Word and element location records
START

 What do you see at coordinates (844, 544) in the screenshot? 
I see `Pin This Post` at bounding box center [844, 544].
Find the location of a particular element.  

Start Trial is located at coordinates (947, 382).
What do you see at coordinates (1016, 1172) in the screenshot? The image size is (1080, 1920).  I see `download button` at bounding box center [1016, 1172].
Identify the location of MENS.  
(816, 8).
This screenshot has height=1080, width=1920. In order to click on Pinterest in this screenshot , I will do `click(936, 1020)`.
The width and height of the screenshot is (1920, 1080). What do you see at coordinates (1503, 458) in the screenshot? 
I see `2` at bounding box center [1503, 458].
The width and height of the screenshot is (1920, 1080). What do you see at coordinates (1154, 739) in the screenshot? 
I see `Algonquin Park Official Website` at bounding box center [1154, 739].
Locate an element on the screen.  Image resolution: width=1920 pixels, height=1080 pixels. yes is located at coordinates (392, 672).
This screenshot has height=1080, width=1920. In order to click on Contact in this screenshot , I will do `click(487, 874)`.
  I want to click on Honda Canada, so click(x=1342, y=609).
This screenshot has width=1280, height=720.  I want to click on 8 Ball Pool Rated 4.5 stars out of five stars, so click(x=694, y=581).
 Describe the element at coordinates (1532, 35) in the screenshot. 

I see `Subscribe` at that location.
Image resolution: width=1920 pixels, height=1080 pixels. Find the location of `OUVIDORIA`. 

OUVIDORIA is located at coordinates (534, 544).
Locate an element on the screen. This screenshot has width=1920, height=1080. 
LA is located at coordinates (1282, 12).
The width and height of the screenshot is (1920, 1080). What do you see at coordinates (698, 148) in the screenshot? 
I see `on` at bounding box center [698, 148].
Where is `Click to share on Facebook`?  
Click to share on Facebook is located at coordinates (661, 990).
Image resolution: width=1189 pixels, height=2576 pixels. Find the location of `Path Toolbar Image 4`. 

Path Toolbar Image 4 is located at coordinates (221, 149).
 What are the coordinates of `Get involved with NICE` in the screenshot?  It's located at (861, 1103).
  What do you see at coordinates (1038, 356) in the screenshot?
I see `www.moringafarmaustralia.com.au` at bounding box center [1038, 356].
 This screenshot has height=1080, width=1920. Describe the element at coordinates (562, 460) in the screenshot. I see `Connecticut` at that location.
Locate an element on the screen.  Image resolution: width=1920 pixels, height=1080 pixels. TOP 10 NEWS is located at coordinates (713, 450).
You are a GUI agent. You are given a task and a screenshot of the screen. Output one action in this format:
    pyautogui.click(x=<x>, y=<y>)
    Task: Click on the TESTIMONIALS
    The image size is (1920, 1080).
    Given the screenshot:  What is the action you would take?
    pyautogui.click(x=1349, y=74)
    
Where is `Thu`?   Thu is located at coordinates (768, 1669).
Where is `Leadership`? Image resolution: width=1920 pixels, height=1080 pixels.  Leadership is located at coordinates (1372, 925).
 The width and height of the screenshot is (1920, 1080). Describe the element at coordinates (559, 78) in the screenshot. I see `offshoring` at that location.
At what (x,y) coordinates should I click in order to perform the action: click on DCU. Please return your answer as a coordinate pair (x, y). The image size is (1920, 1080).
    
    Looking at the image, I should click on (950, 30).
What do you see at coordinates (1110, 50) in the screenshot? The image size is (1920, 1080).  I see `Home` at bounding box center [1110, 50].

END

_Goal:_ Put every line of the data above into a JSON list of strings, one string per line, leaving out blank lines.

_The output:_
[
  " What do you see at coordinates (844, 544) in the screenshot? ",
  "I see `Pin This Post` at bounding box center [844, 544].",
  "Find the location of a particular element.  ",
  "Start Trial is located at coordinates (947, 382).",
  "What do you see at coordinates (1016, 1172) in the screenshot? The image size is (1080, 1920).  I see `download button` at bounding box center [1016, 1172].",
  "Identify the location of MENS.  ",
  "(816, 8).",
  "This screenshot has height=1080, width=1920. In order to click on Pinterest in this screenshot , I will do `click(936, 1020)`.",
  "The width and height of the screenshot is (1920, 1080). What do you see at coordinates (1503, 458) in the screenshot? ",
  "I see `2` at bounding box center [1503, 458].",
  "The width and height of the screenshot is (1920, 1080). What do you see at coordinates (1154, 739) in the screenshot? ",
  "I see `Algonquin Park Official Website` at bounding box center [1154, 739].",
  "Locate an element on the screen.  Image resolution: width=1920 pixels, height=1080 pixels. yes is located at coordinates (392, 672).",
  "This screenshot has height=1080, width=1920. In order to click on Contact in this screenshot , I will do `click(487, 874)`.",
  "  I want to click on Honda Canada, so click(x=1342, y=609).",
  "This screenshot has width=1280, height=720.  I want to click on 8 Ball Pool Rated 4.5 stars out of five stars, so click(x=694, y=581).",
  " Describe the element at coordinates (1532, 35) in the screenshot. ",
  "I see `Subscribe` at that location.",
  "Image resolution: width=1920 pixels, height=1080 pixels. Find the location of `OUVIDORIA`. ",
  "OUVIDORIA is located at coordinates (534, 544).",
  "Locate an element on the screen. This screenshot has width=1920, height=1080. ",
  "LA is located at coordinates (1282, 12).",
  "The width and height of the screenshot is (1920, 1080). What do you see at coordinates (698, 148) in the screenshot? ",
  "I see `on` at bounding box center [698, 148].",
  "Where is `Click to share on Facebook`?  ",
  "Click to share on Facebook is located at coordinates (661, 990).",
  "Image resolution: width=1189 pixels, height=2576 pixels. Find the location of `Path Toolbar Image 4`. ",
  "Path Toolbar Image 4 is located at coordinates (221, 149).",
  " What are the coordinates of `Get involved with NICE` in the screenshot?  It's located at (861, 1103).",
  "  What do you see at coordinates (1038, 356) in the screenshot?",
  "I see `www.moringafarmaustralia.com.au` at bounding box center [1038, 356].",
  " This screenshot has height=1080, width=1920. Describe the element at coordinates (562, 460) in the screenshot. I see `Connecticut` at that location.",
  "Locate an element on the screen.  Image resolution: width=1920 pixels, height=1080 pixels. TOP 10 NEWS is located at coordinates (713, 450).",
  "You are a GUI agent. You are given a task and a screenshot of the screen. Output one action in this format:",
  "    pyautogui.click(x=<x>, y=<y>)",
  "    Task: Click on the TESTIMONIALS",
  "    The image size is (1920, 1080).",
  "    Given the screenshot:  What is the action you would take?",
  "    pyautogui.click(x=1349, y=74)",
  "Where is `Thu`?   Thu is located at coordinates (768, 1669).",
  "Where is `Leadership`? Image resolution: width=1920 pixels, height=1080 pixels.  Leadership is located at coordinates (1372, 925).",
  " The width and height of the screenshot is (1920, 1080). Describe the element at coordinates (559, 78) in the screenshot. I see `offshoring` at that location.",
  "At what (x,y) coordinates should I click in order to perform the action: click on DCU. Please return your answer as a coordinate pair (x, y). The image size is (1920, 1080).",
  "    Looking at the image, I should click on (950, 30).",
  "What do you see at coordinates (1110, 50) in the screenshot? The image size is (1920, 1080).  I see `Home` at bounding box center [1110, 50]."
]